Review by John Loofbourow, MD

Tatersall is a curator for the American Museum of Natural History, in the division of Anthropology. He studied lemurs in Madagascar, where an astonishing diversity of our beautiful little primate relatives is to be found. He noted than some linear order expected by a simple Darwinian process. He noted a similar expected diversity as seen in other animal groups with one exception: Homo sapiens. Later as a paleoanthropologist, he realized the accumulated fossil record reveals a fairly diverse group of erect hominids existed in the remote past, yet all disappeared except one. Why?

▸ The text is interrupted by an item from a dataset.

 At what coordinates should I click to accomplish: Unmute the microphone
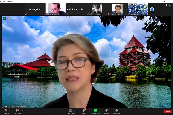click(6, 110)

Tattersall notes that the unique human attribute, apparently shared by no other earth life form, is the extensive use of metaphor, or symbols, including but not limited to language. Words, for example, are symbols for an infinity of other things like persons, places, objects, numbers, ideas, and emotions. Much of the beauty of word-metaphor is to be found in it’s imprecision, just as the beauty of number-metaphor can be found in relative precision. Art is also metaphor, as in poetry, painting, plastic art, or literature. But why, how did H. sapiens develop this ability? Why did not the use of symbols develop slowly in traditional Darwinian terms? Tattersall proposes a new subset of evolutionary rules.

I picked this book up after being intrigued by a Tattersall piece I read somewhere in a magazine. The book, presented as a series of essays, seems more like a typical primer for non scientists, because all the essays are related, leading to and supporting the author's thesis in Chapter 6 titled "How Did We Achieve Humanity?" The introductory chapters include topics like the scientific method being based on doubt; evolution. In Chapter 5 he reviews the accumulated record of paleoanthropology, leading to Cro-Magnons, apparently the first hominids to use symbols. Here for the first time, 30,000 years ago, suddenly and without precedent, the record reveals "Sculpture, engraving, painting, body ornamentation, music, notation,…(and) elaborate burial of the dead…".

Then Tattersall formally introduces s his neo Darwinian position: that evolution can take place by huge leaps when latent capabilities, having been developed slowly over the millennia to some other purpose; or to no apparent purpose whatever, floating unobtrusively in the genetic soup because they don't cause any problems. Suddenly then, these latent capabilities are put to a new and unforeseen use. It is a sort of Darwinian serendipity, which he calls "exaptation" in contrast to adaptation.

The rest of these two remarkable essays ( chapters 5 & 6), is a refinement of that exaptation statement, especially interesting where language is concerned. He rejects the ideas put forth in Richard Dawkins' book, "The selfish Gene" ( where genes tend to perpetuate themselves in their offspring, as though they had minds and a will to use them), although I assume he would accept the idea of the importance of "memes" ( ideas which tend to perpetuate themselves).

I do recommend this book. The author is readable and competent. I found his thesis clearly stated and well presented, and I felt it was valid. Many of the essays are just background however, and if one were fairly comfortable with scientific dogma, and wished to read efficiently, one could just skim to chapters 5 and 6. There, in my opinion, the real value of the book is clearly and eloquently stated.